Join Lynn Langit for an in-depth discussion in this video The changing landscape of data, part of NoSQL for SQL Professionals.
- As you begin your journey learning about NoSQL it's important to understand that NoSQL data projects like any data project should always be directed by their need to answer relevant business questions. In my experience projects that start by focusing on business questions have a much higher success rate than those that start by implementing a new shiny technology. As we're thinking about business questions, we're first going to think about the types of business questions that traditional data projects answer.
And these are questions about business activities that have occurred in the past. And I have some examples listed here. Why, when, or where did a certain business event occur? Who is responsible for it? What might happen to this one value in the future? Or more simply can you write me a report to show some aspect of a business value? The key with these types of questions is with one exception, the one value in the future, the majority of them have you use data so that you can better understand business events that have occurred in the past.
Another way to think about this is business intelligence, turning data into usable information for businesses. Business intelligence projects drive implementation of new types of database technologies including and especially these days, NoSQL technologies. So it's really important to understand where we're starting from before we add new types of technologies that will help us to be able to better answer new types of business questions. So in taking a look at this the landscape today is that we are aggregating transactional data.
And to make this more concrete I always like to talk about making money because that's what businesses are in the business of doing. The idea is that we use data so that we can understand questions like, What did we sell? When did we sell it? Where did we sell it? and, What did we sell with it? In order to understand questions like this most businesses use traditional systems and these are called RDBMS or relational database systems. Now there's really two types of systems in broad use out there and it's really important to understand and evaluate the type of system that you have as you're starting to learn and think about the potential applicability of new types of systems that include NoSQL systems for your particular business.
So the two flavors of relational database systems are operational systems, which are more formally called OLTP or online transactional processing. Or reporting systems which again are more formally called OLAP or online analytical processing systems. And you can think of them this way. Operational systems are designed to take in new data, inserts, updates, and deletes. Reporting systems are designed and optimized to read data results out often aggregated or summarized data results.

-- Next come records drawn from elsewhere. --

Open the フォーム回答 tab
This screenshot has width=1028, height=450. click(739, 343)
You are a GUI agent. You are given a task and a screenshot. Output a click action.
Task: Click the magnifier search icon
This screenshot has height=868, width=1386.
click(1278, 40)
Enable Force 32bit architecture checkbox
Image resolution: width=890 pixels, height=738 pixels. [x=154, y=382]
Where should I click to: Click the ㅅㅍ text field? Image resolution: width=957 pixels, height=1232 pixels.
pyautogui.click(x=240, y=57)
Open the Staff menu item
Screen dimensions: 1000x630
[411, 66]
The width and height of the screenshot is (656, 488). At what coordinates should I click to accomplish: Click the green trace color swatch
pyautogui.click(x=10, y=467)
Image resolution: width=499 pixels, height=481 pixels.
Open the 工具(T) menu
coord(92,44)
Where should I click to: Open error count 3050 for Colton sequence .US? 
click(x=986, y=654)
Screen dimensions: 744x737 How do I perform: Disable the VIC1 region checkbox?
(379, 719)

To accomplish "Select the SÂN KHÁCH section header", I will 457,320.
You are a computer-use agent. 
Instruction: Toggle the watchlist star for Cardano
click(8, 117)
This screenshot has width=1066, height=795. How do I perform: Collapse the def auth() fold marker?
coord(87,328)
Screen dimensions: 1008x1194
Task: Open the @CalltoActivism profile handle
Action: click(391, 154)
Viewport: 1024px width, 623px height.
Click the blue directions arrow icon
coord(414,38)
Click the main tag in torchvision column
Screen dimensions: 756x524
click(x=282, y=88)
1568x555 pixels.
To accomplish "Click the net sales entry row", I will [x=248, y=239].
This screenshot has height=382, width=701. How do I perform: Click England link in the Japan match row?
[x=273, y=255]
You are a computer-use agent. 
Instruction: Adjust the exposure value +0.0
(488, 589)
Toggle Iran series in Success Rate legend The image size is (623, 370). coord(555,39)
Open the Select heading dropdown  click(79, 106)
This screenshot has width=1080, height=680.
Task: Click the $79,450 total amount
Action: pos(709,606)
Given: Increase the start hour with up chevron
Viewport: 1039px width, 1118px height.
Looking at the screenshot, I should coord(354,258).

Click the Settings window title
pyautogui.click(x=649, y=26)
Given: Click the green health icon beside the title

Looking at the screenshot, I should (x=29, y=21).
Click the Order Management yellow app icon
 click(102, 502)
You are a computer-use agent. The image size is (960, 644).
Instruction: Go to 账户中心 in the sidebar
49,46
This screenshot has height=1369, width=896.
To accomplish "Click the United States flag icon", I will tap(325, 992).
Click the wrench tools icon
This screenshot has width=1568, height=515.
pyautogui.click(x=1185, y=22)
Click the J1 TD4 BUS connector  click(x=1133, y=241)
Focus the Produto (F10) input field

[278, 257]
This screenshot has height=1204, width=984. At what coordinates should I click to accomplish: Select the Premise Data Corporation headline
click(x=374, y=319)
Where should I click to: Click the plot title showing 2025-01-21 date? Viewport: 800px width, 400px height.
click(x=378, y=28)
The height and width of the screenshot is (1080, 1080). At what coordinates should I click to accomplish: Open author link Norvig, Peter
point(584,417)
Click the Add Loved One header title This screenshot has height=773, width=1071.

There are more characteristics of these traditional systems that we'll be talking about throughout this course but this gives us kind of an introduction to them. In addition to understanding the definitions, some key aspects of these systems are that they're defined by what is called schema on write. And what that means is that when you add or delete or update data, certain rules about that data are validated. What is the length of the data? What is the type of the data? What is the amount of spaces in the data? So on and so forth.
Most generally relational database systems are queried via the Transact-SQL language which is the standard database language. And it not only includes the ability to ask questions of the data in a very well-understood way, it also includes indexing which optimizes the query of the data or makes it faster, and transactions which keeps the data in a consistent state. Really important when it's your financial or your business information. Another important characteristic of relational database systems is that they have an OLTP or online transactional schema which means that they consist of a number of small units or tables which are normalized which means that data is not duplicated and in order to get information out of the OLTP system you need to perform joins or find rows that are related in one table to another table and then return them.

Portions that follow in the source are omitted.